**PROBLEM STATEMENT**
Rescale the coordinates in the answers by 1.75, rounding to whole numbers with halves going up, and copy out the lines running from the start of the records through the line holding "ランドリー・キッチン箱崎店 (338, 1251)", both included, with their requests unchanged. Leave out the pictures.

Records for locating displayed items:
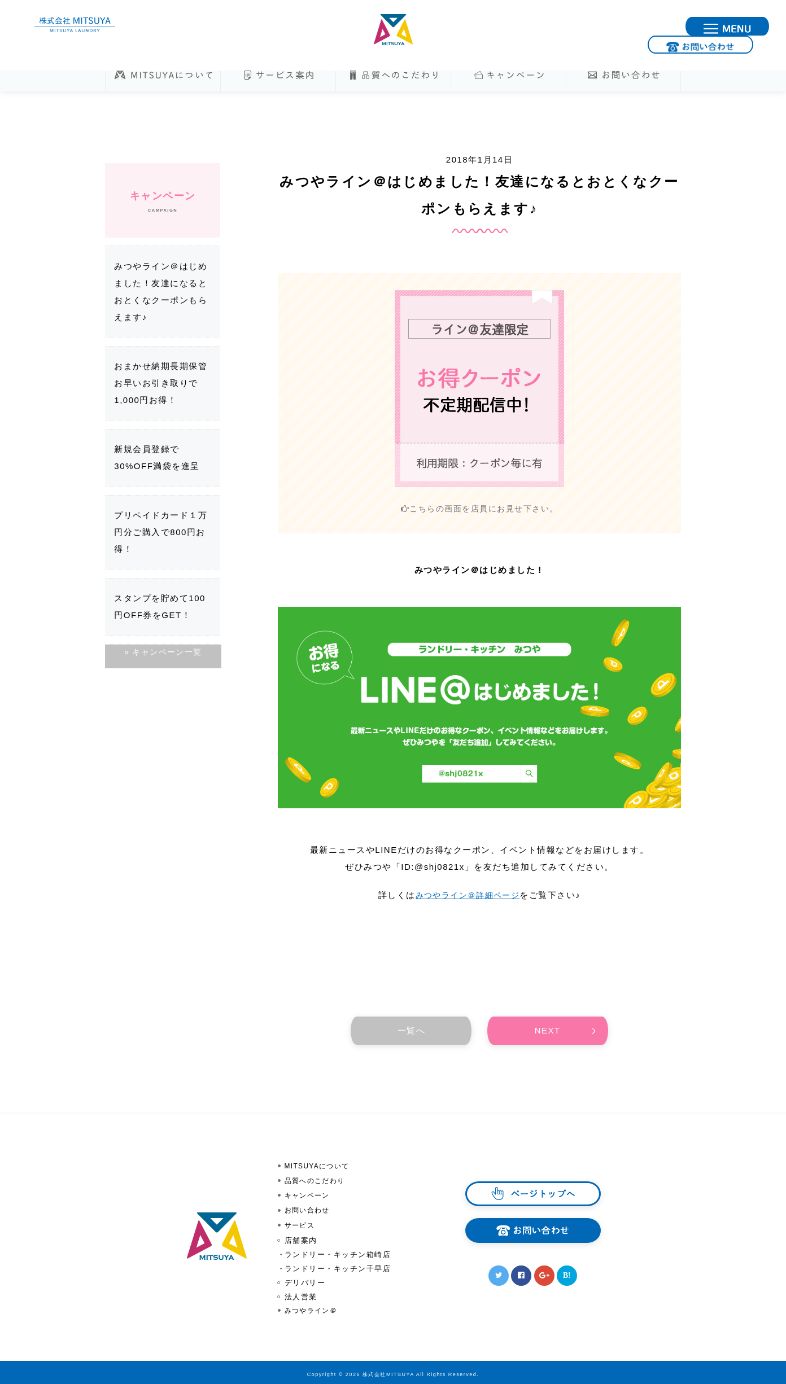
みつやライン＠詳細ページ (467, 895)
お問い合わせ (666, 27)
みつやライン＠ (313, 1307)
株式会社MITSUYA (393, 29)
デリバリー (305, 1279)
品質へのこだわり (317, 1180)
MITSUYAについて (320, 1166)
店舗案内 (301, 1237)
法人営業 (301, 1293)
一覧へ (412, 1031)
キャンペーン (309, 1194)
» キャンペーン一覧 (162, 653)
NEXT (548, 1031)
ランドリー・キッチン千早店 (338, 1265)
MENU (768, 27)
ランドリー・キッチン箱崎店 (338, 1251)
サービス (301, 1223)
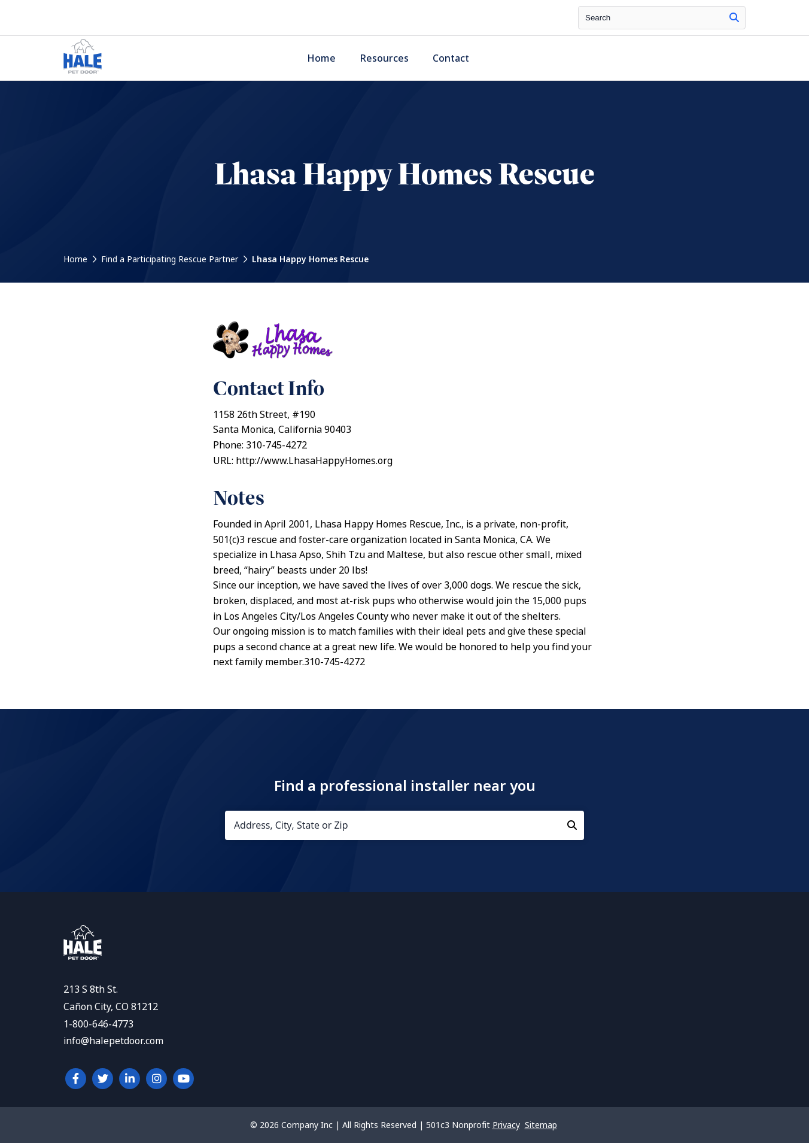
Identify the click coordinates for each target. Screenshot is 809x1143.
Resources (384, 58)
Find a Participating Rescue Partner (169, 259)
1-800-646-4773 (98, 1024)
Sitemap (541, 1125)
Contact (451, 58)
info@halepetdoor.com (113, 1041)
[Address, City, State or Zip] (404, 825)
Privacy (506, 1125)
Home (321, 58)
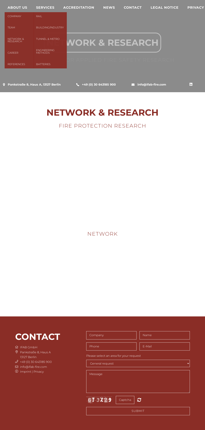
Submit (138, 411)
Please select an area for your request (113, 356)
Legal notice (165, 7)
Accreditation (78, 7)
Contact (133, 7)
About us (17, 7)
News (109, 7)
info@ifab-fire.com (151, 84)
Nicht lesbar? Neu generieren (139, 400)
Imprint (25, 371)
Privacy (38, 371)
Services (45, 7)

**SOLUTION BELOW**
みつやライン＠詳細ページ (817, 1566)
お問い合わせ (1166, 47)
みつやライン＠ (548, 2287)
株式会社MITSUYA (688, 51)
デリバリー (534, 2238)
品質へのこだわり (555, 2065)
MITSUYAについて (560, 2041)
店舗案内 (527, 2165)
法人営業 (527, 2263)
一覧へ (721, 1804)
キャンペーン (541, 2090)
» キャンペーン一覧 (284, 1143)
NEXT (959, 1804)
ランドリー・キッチン千早店 (592, 2214)
MENU (1344, 47)
ランドリー・キッチン箱崎店 (592, 2189)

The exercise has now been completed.